EXERCISE DESCRIPTION
Within the material below, how many lines include the word "resolution"? Only the number should be given.

PROVIDED RECORDS: Begin

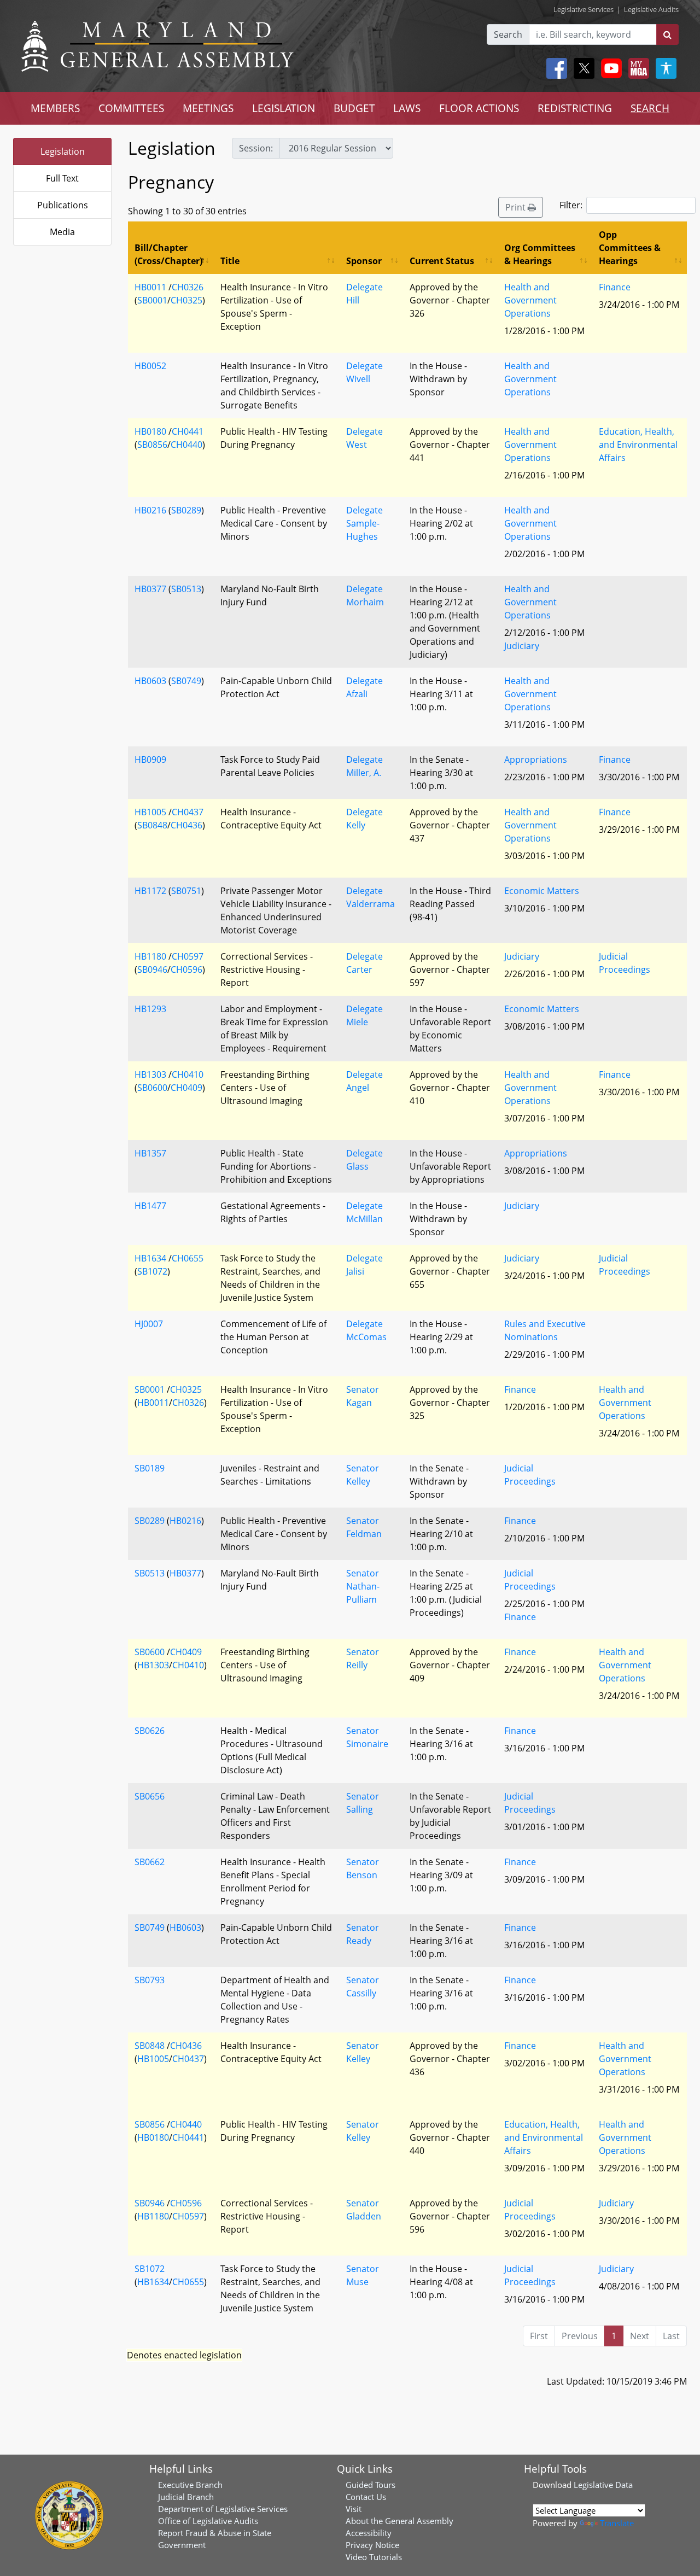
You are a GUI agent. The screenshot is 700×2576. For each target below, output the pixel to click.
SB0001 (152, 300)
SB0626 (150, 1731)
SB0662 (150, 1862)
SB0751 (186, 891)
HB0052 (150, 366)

PROVIDED RECORDS: End
PROVIDED RECORDS: Begin

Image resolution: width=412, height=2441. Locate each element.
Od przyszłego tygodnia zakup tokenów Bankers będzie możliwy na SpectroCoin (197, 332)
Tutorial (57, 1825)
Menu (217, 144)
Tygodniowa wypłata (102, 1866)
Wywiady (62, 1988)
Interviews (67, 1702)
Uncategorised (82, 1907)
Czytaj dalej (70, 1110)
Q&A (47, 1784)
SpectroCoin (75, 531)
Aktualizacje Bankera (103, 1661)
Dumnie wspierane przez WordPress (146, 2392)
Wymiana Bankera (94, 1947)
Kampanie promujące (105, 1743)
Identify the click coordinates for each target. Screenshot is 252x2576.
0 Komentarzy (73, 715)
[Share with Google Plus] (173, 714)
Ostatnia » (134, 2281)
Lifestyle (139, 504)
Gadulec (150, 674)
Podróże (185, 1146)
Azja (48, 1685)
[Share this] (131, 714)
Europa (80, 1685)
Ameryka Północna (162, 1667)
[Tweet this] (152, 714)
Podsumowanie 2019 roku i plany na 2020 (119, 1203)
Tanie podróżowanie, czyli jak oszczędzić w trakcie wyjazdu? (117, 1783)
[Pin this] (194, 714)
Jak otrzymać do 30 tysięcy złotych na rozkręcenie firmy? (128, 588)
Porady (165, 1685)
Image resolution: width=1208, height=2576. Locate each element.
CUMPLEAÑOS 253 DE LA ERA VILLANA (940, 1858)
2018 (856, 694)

PROVIDED RECORDS: End

RESPONSE AREA
2